§ **Task directions**:
Please return every line in the entries below with the word "previous" in it.

§ **Given data**:
|---|

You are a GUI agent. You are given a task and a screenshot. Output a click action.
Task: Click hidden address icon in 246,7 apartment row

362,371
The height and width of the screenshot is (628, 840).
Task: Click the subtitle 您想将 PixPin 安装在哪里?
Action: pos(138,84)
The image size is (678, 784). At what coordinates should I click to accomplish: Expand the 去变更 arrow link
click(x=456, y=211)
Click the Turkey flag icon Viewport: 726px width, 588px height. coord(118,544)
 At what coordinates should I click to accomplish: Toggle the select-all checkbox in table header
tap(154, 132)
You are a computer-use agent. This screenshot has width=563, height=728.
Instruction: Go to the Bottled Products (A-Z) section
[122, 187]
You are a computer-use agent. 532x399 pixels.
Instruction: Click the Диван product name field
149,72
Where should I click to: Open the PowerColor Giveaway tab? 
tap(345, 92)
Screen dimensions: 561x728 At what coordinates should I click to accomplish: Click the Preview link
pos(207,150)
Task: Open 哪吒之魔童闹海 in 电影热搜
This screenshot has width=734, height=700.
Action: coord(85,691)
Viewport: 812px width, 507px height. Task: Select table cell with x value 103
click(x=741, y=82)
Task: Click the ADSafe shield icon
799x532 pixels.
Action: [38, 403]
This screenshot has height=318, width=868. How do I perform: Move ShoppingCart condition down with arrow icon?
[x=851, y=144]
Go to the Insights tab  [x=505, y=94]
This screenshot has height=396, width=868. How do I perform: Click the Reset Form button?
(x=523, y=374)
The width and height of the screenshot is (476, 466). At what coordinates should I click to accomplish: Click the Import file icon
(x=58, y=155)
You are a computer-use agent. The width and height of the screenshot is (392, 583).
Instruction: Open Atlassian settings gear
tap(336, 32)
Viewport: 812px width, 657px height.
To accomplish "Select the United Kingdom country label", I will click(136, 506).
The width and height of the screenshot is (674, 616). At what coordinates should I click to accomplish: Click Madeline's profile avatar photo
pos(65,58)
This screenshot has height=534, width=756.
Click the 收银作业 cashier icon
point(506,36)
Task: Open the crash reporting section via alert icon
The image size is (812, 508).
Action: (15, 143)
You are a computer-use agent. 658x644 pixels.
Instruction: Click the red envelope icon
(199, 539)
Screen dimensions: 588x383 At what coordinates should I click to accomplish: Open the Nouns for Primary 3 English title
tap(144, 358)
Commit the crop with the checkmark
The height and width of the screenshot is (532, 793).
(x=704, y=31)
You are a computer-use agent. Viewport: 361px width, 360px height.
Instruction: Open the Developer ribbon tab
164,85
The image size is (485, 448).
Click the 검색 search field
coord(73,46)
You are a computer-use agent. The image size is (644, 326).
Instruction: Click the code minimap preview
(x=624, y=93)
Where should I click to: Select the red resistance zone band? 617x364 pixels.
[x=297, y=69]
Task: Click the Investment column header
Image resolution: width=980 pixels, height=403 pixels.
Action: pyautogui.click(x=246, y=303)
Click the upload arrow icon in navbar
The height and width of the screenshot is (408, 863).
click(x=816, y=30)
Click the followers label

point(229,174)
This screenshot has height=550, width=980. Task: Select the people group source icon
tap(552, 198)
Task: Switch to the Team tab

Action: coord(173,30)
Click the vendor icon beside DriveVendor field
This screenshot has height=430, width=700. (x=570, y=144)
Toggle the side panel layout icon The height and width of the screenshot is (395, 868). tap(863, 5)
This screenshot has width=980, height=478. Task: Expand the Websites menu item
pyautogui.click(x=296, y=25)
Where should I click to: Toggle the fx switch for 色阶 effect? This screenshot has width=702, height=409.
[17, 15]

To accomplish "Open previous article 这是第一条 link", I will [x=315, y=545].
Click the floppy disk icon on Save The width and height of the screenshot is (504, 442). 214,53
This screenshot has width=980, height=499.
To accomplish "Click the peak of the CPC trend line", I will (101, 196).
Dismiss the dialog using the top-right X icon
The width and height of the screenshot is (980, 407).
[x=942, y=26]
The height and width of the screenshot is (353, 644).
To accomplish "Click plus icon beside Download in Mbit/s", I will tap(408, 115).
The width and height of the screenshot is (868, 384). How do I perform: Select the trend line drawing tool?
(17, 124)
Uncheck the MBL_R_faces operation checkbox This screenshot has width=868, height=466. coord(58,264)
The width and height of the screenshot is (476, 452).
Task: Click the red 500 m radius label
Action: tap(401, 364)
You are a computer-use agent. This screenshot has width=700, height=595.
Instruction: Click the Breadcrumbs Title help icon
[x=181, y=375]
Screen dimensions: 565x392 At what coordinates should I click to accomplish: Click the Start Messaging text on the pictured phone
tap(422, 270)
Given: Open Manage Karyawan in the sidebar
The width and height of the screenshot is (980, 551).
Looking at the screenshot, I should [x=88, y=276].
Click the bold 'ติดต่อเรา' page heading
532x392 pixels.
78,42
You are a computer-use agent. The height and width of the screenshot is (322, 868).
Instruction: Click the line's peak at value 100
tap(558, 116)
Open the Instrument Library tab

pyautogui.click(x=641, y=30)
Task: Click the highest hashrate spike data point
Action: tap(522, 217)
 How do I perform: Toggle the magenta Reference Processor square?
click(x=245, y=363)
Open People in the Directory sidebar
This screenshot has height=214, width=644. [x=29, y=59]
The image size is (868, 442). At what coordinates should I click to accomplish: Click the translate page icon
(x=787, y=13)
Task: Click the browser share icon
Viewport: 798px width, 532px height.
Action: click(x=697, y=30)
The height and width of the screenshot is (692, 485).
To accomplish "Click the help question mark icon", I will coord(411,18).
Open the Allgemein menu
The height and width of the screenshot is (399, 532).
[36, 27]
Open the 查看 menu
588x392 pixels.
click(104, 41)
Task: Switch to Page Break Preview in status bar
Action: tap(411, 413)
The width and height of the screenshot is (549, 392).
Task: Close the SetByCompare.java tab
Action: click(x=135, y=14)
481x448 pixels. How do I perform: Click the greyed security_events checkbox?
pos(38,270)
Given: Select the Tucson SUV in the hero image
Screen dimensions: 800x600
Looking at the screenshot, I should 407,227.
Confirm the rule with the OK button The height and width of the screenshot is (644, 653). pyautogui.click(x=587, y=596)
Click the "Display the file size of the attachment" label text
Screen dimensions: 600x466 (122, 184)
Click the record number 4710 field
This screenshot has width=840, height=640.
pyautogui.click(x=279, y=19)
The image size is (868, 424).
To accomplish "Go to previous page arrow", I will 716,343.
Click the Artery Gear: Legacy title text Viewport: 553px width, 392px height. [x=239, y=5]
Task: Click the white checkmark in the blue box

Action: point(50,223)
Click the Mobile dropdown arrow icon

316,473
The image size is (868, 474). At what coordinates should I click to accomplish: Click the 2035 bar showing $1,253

|---|

§ **Exercise answer**:
To accomplish "Open previous article 这是第一条 link", I will [x=315, y=545].
To accomplish "Go to previous page arrow", I will 716,343.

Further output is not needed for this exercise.